▸ **Short problem 1**
Copy the following lines of the listing verbatim, starting at the line containing "Click the Forward arrow icon" and ending at the line containing "(x=227, y=7)".

▸ **Given text**

**********

How important are the upcoming battles over SCOTUS nominees? I would suggest they are pivotal in our nation's history - for - in my humble view - we are balanced on a knife's edge and the SCOTUS may well herald our embrace of the malaise of corporate subversion of fundamental principles or issue a clarion call for a return to the cornerstone of what made America the shining city.
I saw this story http://finance.yahoo.com/... explaining that an appeals court upheld a finding of racketeering and fraud entered against major players in the tobacco cartel. These conglomerates, of course, vowed an appeal (further extending the over decade old struggle) to the SCOTUS.
My guess is the Court will accept the writ of certiorari and in a year or two - may have to come face to face with the question of how our legal system deals with vastly powerful and overwhelmingly funded major enterprises that have been found to be in the business of committing racketeering and fraud.
The whispers were there decades ago - that the tobacco giants knew what they were doing, knew it in great detail but made the decision that they could use their power, money and influence to literally overwhelm any court challenge.

**********

▸ **Short problem 2**
Carry on the post about Supreme Court nominees and the tobacco racketeering case from where it stops.

**********

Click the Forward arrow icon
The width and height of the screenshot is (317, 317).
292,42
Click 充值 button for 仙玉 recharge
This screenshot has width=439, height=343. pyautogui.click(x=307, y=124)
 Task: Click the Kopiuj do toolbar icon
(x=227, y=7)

**********

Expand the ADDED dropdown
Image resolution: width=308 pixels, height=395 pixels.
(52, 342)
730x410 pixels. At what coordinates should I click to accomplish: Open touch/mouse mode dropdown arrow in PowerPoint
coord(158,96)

**********

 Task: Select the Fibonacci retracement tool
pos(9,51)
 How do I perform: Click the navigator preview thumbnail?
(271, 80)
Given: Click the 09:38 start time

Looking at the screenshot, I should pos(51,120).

**********

▸ **Written reply 1**
Click the Forward arrow icon
The width and height of the screenshot is (317, 317).
292,42
Click 充值 button for 仙玉 recharge
This screenshot has width=439, height=343. pyautogui.click(x=307, y=124)
 Task: Click the Kopiuj do toolbar icon
(x=227, y=7)

▸ **Written reply 2**
Part and parcel of this campaign was funding of the whole "tort reform" movement. Not satisfied with the relatively isolated hand-to-hand combat of lawsuits here and there - tobacco saw as its marketing goal calling into question the validity of the courts themselves. "Personal responsibility" was twisted into a notion that the victims of any manner of unlawful behavior should be shunted from polite conversation and looked upon as part of the leper colony of grasping "plaintiffs". Indeed the whole idea of the campaign was to embed in the public mind the idea that "plaintiff" was a category of person that was, well, not really our kind of person.
Slowly the facade was chipped away - and the documents, studies and information leaked out. As the decision in the current litigation shows - the evidence supports the fundamental notion that Big Tobacco consciously engaged in conduct to market poison and cover up the implications of what it was doing.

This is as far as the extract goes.